Charlotte Walker's Story
We had the honour to ask Charlotte Walker, an award-winning writer and a guest blogger on BBC, to share her Mental Health journey.
She has been battling with mental distress on and off for over 25 years and has been a mental health service user since 1994. Her blog "Purple Persuasion" has been visited more than 1.2 million times since she first started it after being diagnosed with bipolar disorder in 2011. Charlotte Walker is the proud recipient of a TWIM Award 2012 (mood disorder category) and the Mark Hanson Digital Award as part of the Virgin Money Giving Mind Media Awards. In January 2014 she was voted joint winner of the recovery category #Twentalhealthawards “for the best mental health Twitter accounts” and runner-up in the campaigning and patient experience categories.

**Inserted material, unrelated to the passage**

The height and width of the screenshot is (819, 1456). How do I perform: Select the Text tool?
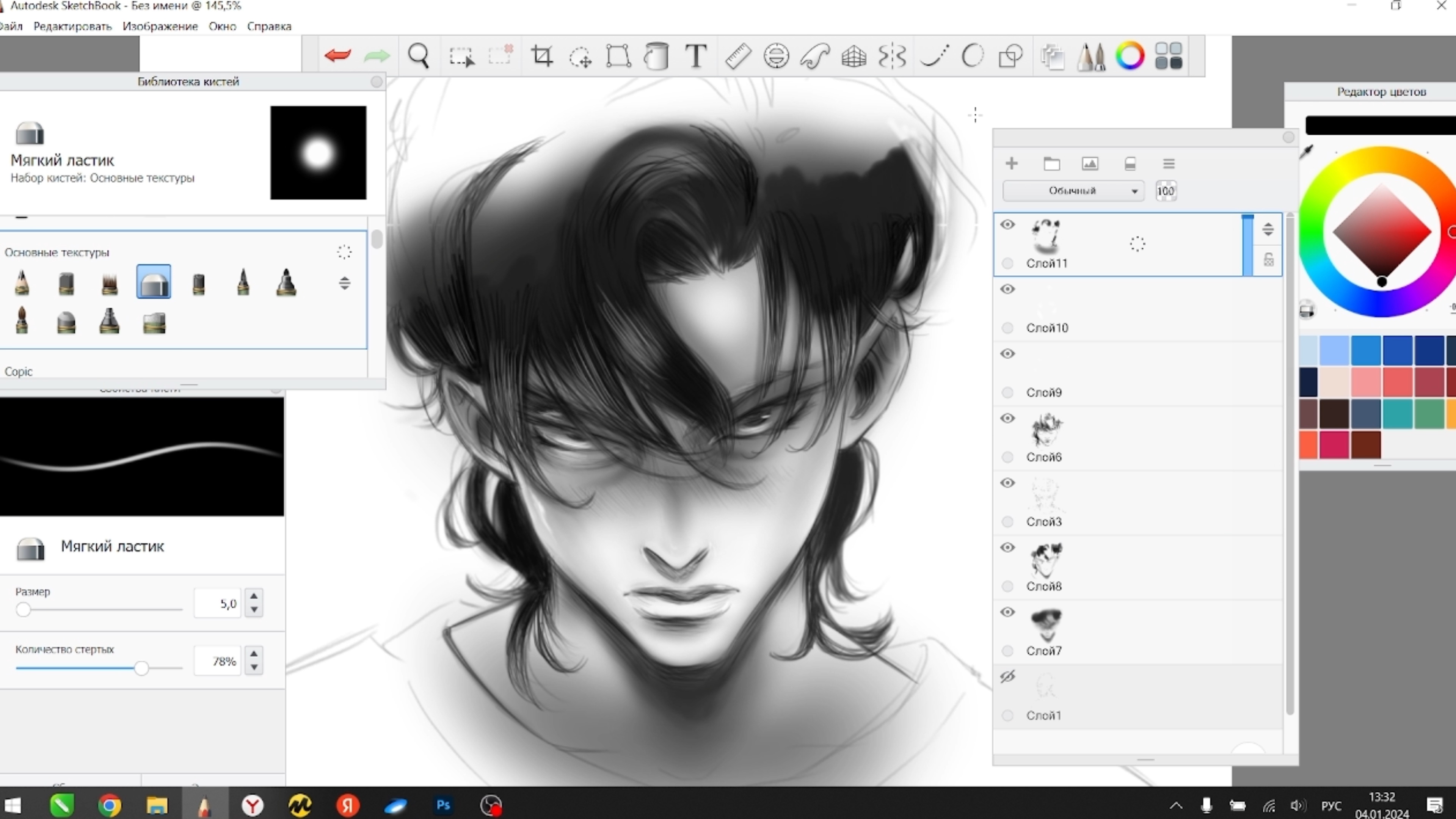tap(696, 55)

"I have bipolar. It usually shows up in someone’s teens or early twenties, but for me, it started when I was 12. Like other people living with the condition I experience bouts of very low mood (depression), then highs (hypomania), then low mood again. Sometimes hypomania can be fun - I feel incredibly happy and full of ideas, and the world seems a better, brighter place - but when it gets out of control it can be very destructive. I become irritable, overwhelmed and reckless, and do or say things I regret later. If I’m lucky, I get a period of normal mood between episodes.
Throughout my teens, I knew something was wrong, but I wasn’t sure what. The depressions were hard, and I started having thoughts of suicide at age 13. Most of the time I had no idea what was going on, and I sometimes found my behaviour strange and frightening. I feared that if my friends knew what was happening in my head, they wouldn’t want to be around me, so I rarely confided in anyone. I felt very alone.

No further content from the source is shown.